Worthy himself likes the idea.
“A lot of kids come up to me and say, ’You got to slow down with your talking, we don’t understand what you’re saying,’” he told SN&R. “That’s actually why I need more time, because I can’t get everything in there. In Roseville, you get five minutes!”
At another recent council meeting, a woman taps Worthy on the shoulder. “Early bird,” she says. He looks up, smiles, then continues shuffling through a notebook while seated in an aisle seat of the second row. It’s more than a half-hour before the meeting’s start.
Tonight, there are few commenters, likely because there’s but one agenda item, an update on the Sacramento Kings situation. One praises the mayor and even sings, another rants about crack in Oak Park. And then there’s Worthy, blasting council over the prospect of using public money for private development.

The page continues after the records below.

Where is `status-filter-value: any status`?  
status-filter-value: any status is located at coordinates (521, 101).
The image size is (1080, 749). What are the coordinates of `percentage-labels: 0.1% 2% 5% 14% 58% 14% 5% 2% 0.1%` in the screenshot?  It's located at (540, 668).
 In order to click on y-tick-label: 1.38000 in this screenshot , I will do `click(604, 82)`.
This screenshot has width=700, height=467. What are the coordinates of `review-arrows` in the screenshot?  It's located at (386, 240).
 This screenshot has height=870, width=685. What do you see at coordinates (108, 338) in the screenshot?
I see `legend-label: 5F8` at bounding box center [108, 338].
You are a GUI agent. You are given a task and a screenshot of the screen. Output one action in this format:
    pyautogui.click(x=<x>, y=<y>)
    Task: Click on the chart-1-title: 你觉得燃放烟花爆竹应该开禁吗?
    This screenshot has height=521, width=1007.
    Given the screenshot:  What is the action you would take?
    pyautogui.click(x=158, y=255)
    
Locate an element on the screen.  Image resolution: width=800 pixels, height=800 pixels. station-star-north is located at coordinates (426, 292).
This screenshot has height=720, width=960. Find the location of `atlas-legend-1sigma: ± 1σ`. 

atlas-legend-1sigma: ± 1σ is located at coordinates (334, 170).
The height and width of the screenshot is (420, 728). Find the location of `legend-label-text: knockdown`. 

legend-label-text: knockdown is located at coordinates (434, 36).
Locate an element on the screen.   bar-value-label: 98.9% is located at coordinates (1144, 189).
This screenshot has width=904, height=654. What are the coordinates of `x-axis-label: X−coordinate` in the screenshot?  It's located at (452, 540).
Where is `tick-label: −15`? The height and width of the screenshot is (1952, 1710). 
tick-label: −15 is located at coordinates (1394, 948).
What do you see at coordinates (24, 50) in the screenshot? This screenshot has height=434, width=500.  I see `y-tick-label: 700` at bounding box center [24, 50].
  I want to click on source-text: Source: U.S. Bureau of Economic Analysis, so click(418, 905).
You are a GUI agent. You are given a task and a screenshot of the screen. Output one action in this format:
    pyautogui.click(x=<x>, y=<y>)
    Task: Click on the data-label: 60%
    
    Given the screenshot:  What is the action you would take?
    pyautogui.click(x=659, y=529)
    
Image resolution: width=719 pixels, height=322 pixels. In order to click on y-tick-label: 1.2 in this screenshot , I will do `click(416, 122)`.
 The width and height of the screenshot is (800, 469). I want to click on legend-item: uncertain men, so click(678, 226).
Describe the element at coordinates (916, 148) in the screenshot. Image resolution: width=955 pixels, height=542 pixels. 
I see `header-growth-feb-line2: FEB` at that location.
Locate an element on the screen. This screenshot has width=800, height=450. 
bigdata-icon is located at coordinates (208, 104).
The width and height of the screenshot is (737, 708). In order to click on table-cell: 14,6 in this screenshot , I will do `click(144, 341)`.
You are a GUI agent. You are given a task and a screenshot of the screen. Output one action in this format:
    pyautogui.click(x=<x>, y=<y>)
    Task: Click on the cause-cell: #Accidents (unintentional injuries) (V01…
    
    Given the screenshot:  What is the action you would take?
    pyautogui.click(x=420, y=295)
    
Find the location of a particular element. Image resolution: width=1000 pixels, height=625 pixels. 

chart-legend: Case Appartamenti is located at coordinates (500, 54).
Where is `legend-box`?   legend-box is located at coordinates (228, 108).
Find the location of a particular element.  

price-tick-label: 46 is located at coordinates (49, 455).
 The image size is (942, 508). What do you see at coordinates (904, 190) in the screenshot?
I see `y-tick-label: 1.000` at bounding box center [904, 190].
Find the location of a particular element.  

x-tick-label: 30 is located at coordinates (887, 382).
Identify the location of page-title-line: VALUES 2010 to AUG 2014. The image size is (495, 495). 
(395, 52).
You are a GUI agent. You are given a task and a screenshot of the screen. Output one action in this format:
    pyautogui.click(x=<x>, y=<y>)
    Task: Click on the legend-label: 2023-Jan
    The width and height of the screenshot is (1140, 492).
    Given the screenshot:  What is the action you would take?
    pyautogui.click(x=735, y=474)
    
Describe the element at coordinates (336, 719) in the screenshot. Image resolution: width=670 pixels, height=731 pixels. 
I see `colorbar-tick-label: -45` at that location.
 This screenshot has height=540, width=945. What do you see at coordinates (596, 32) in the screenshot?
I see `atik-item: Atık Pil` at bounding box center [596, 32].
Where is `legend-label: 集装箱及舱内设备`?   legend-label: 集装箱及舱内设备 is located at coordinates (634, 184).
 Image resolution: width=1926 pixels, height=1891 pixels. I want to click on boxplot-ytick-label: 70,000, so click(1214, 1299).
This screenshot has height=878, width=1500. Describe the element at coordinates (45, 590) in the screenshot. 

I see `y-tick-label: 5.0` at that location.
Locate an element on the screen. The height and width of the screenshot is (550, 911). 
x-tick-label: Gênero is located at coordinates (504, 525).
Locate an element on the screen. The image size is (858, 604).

That’s right: “Pimping the people.”
“Understand a pimp,” Worthy begins after the meeting, explaining his catchphrase. “What does a pimp do? Wait on his money. And that’s what the political people do. Wait on their money. They’re not doing anything.”
Is this why, ostensibly, there are fewer people interested in making public comments?
Powell, an on-off figure at council meetings for years, concedes that the public is seemingly less engaged with local government. “Yes, I think that’s true.
“But I think part of it is that people get discouraged when they go down to council and they have 120 seconds to make their case.”
Would an extra minute make a difference?